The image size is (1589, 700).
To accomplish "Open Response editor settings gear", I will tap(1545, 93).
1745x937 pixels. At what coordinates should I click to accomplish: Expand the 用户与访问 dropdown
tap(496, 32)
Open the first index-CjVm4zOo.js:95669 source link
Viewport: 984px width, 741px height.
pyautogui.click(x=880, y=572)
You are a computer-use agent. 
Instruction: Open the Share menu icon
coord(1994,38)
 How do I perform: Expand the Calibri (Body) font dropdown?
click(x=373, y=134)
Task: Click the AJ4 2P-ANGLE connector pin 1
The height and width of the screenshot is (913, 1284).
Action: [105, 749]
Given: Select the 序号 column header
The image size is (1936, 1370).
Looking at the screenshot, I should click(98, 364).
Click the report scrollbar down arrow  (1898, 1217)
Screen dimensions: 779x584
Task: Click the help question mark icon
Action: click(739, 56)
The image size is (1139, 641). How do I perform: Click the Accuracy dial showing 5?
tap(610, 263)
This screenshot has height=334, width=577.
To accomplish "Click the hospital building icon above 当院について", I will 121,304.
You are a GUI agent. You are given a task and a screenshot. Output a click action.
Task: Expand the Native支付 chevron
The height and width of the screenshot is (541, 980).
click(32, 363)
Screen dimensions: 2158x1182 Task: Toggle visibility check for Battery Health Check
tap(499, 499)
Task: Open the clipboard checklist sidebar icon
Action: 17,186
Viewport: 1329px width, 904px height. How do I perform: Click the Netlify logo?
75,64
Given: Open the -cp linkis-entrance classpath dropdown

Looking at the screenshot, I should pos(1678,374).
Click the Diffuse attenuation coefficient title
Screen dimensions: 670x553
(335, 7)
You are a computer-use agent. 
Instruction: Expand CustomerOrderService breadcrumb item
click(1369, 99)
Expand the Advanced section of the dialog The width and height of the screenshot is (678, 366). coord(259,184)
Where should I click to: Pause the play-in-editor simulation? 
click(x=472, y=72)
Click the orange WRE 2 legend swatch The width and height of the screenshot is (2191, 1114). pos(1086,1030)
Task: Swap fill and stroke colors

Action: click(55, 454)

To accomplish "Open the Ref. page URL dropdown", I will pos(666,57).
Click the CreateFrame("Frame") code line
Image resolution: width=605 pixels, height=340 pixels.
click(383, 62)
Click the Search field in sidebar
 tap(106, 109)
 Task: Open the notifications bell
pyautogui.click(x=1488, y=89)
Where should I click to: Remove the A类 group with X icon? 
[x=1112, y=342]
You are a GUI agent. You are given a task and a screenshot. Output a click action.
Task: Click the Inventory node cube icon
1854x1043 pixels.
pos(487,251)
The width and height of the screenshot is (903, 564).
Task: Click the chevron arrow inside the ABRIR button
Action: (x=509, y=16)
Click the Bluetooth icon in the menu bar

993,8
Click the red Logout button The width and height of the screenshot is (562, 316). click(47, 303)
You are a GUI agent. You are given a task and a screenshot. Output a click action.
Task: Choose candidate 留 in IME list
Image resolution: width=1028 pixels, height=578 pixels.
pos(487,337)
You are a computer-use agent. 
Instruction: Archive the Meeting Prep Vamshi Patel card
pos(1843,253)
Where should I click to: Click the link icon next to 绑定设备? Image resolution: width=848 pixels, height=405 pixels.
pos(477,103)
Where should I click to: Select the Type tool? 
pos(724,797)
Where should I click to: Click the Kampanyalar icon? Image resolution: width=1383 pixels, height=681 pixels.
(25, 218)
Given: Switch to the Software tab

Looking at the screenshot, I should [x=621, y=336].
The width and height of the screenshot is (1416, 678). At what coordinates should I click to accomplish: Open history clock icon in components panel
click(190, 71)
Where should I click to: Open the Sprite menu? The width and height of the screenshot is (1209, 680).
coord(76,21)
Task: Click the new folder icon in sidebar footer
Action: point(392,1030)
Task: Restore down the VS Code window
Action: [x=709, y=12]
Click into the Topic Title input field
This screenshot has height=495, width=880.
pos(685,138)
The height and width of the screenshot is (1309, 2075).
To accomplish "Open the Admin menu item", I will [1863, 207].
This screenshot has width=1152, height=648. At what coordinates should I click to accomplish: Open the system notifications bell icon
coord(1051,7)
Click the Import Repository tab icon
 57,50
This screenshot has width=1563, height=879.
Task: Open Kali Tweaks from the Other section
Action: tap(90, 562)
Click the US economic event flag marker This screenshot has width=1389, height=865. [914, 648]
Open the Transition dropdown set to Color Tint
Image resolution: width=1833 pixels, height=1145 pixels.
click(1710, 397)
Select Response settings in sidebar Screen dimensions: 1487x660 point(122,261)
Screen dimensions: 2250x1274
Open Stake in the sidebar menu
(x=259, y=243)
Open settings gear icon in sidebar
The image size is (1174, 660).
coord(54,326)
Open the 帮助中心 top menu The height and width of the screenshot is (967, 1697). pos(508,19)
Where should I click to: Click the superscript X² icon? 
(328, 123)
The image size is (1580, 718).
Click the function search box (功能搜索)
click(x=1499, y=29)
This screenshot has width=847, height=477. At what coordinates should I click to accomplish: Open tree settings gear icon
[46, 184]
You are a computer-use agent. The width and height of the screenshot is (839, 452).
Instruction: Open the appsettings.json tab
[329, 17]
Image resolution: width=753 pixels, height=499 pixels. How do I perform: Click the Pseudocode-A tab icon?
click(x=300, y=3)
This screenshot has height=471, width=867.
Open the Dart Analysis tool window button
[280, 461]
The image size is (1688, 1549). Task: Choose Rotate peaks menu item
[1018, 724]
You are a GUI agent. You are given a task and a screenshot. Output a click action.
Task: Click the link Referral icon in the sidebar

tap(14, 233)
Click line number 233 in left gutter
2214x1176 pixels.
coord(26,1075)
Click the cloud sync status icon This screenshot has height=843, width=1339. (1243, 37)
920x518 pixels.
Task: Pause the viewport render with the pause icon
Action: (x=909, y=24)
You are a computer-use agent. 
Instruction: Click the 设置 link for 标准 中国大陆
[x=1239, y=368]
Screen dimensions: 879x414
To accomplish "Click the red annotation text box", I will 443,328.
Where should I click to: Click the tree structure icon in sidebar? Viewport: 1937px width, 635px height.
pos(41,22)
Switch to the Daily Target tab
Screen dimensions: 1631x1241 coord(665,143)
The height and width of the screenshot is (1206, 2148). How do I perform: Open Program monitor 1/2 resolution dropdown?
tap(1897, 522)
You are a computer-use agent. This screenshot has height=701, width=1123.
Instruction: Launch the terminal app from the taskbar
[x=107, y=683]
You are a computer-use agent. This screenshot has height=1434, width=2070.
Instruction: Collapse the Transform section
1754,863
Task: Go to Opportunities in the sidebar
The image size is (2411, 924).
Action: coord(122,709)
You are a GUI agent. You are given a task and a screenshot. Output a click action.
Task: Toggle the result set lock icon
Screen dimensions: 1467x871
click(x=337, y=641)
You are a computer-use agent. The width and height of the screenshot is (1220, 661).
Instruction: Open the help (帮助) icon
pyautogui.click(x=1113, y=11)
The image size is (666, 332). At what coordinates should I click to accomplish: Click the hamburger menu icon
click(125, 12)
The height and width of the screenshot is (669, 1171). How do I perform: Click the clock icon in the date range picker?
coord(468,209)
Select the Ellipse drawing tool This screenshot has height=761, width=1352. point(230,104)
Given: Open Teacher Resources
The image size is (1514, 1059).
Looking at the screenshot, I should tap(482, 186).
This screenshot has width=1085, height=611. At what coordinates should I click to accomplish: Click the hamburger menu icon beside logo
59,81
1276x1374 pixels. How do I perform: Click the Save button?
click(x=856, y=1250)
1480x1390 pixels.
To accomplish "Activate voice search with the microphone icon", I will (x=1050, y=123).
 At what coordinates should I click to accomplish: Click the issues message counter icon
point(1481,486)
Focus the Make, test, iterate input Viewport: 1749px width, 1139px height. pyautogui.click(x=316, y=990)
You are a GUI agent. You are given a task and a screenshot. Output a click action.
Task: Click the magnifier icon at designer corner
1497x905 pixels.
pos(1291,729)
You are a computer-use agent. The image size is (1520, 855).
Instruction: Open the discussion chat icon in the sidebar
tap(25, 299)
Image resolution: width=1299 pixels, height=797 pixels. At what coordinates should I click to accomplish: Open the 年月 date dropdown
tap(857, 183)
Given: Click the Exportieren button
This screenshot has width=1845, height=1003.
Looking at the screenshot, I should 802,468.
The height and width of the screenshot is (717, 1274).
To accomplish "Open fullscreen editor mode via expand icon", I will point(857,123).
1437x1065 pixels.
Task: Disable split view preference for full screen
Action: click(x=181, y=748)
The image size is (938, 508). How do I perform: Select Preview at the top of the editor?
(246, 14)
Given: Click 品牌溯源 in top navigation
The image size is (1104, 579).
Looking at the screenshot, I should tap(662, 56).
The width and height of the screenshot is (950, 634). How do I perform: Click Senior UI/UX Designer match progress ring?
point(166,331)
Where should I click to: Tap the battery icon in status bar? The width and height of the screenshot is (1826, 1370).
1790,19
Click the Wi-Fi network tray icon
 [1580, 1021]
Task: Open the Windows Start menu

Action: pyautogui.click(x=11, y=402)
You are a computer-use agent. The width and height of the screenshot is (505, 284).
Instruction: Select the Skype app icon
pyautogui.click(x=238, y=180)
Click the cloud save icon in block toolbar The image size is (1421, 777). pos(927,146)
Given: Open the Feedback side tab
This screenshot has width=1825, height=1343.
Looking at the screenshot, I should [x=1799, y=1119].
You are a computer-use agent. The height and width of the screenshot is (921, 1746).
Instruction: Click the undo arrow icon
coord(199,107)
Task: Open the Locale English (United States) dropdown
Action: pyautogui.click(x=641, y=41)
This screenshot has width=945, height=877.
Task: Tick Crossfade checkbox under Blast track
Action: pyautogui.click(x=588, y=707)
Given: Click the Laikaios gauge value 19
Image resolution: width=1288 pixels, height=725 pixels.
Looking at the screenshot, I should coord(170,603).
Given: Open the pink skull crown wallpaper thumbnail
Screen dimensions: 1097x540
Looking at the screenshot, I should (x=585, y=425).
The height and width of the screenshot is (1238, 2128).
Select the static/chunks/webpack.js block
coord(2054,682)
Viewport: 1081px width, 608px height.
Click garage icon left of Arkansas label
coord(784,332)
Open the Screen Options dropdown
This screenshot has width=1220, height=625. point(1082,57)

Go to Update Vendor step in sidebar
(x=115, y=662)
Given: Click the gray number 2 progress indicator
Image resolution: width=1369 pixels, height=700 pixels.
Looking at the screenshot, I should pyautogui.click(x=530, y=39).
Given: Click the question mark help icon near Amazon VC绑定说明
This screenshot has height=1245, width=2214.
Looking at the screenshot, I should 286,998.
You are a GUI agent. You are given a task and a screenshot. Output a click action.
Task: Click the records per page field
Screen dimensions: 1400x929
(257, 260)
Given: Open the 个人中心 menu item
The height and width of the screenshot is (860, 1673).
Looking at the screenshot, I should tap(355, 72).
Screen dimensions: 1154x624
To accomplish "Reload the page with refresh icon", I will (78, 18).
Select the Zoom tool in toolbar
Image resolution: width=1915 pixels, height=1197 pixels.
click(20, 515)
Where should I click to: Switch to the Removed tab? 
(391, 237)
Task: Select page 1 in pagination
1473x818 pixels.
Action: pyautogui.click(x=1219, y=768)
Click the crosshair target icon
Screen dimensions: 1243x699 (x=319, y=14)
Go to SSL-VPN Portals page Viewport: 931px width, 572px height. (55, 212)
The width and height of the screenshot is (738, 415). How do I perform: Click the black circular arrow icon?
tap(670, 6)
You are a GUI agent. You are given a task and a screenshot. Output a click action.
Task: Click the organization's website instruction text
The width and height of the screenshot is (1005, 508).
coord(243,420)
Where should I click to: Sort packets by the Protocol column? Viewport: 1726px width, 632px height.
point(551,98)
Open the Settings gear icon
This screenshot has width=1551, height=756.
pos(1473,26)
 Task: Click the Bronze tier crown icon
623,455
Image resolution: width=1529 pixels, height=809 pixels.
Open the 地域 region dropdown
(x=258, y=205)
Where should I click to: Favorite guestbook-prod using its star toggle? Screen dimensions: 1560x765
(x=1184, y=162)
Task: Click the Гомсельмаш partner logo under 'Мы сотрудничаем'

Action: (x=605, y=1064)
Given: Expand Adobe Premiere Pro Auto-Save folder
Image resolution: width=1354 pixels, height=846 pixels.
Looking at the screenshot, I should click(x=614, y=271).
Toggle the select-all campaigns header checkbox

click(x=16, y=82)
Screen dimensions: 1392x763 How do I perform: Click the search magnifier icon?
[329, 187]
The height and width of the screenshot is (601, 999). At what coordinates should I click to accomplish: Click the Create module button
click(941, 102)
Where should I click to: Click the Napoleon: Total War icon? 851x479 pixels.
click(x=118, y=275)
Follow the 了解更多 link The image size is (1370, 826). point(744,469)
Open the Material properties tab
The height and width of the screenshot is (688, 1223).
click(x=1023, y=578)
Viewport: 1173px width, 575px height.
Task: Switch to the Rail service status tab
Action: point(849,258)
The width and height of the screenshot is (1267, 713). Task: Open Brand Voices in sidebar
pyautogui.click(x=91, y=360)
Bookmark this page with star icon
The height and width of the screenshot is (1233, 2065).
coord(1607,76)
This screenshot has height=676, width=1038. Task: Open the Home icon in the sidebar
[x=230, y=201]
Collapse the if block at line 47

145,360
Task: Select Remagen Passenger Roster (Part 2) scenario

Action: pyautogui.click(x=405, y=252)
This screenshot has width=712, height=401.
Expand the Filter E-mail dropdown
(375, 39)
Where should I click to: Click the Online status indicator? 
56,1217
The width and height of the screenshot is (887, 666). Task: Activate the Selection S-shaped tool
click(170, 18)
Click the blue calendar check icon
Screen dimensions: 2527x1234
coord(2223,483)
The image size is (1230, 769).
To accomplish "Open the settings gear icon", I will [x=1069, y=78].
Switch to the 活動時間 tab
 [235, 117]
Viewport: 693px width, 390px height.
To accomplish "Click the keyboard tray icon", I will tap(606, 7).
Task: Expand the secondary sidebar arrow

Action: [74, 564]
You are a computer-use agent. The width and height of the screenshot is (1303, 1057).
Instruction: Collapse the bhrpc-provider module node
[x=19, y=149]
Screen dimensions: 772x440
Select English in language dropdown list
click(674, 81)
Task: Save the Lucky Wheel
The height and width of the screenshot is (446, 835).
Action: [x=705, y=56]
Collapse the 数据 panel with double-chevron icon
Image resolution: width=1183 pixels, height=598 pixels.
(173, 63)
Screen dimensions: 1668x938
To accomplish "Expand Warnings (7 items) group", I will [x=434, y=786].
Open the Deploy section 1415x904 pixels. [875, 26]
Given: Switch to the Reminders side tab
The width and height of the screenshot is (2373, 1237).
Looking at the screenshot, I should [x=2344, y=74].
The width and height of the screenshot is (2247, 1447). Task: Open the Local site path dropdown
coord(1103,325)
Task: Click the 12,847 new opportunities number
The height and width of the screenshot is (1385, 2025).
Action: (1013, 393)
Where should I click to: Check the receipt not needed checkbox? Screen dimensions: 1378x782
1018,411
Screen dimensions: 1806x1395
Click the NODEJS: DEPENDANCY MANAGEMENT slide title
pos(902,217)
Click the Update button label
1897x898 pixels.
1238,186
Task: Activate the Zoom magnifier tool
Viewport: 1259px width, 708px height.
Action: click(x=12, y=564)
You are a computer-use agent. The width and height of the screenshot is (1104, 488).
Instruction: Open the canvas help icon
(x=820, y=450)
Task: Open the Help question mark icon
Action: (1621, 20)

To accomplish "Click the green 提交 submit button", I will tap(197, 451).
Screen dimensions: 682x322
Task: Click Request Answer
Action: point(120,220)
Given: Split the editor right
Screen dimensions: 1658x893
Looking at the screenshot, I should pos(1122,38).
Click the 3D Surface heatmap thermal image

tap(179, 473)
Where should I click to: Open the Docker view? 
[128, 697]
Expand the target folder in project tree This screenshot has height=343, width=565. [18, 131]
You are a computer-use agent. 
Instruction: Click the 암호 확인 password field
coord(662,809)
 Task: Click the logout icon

+--

WHAT THE EXERCISE ASKS:
Reproduce exactly the stretch of the material above that starts at the line with "Task: Open the Windows Start menu" and ends at the line with "You are a computer-use agent. The height", both included, and nothing else.

PROBLEM SOLUTION:
Task: Open the Windows Start menu

Action: pyautogui.click(x=11, y=402)
You are a computer-use agent. The width and height of the screenshot is (505, 284).
Instruction: Select the Skype app icon
pyautogui.click(x=238, y=180)
Click the cloud save icon in block toolbar The image size is (1421, 777). pos(927,146)
Given: Open the Feedback side tab
This screenshot has width=1825, height=1343.
Looking at the screenshot, I should [x=1799, y=1119].
You are a computer-use agent. The height and width of the screenshot is (921, 1746).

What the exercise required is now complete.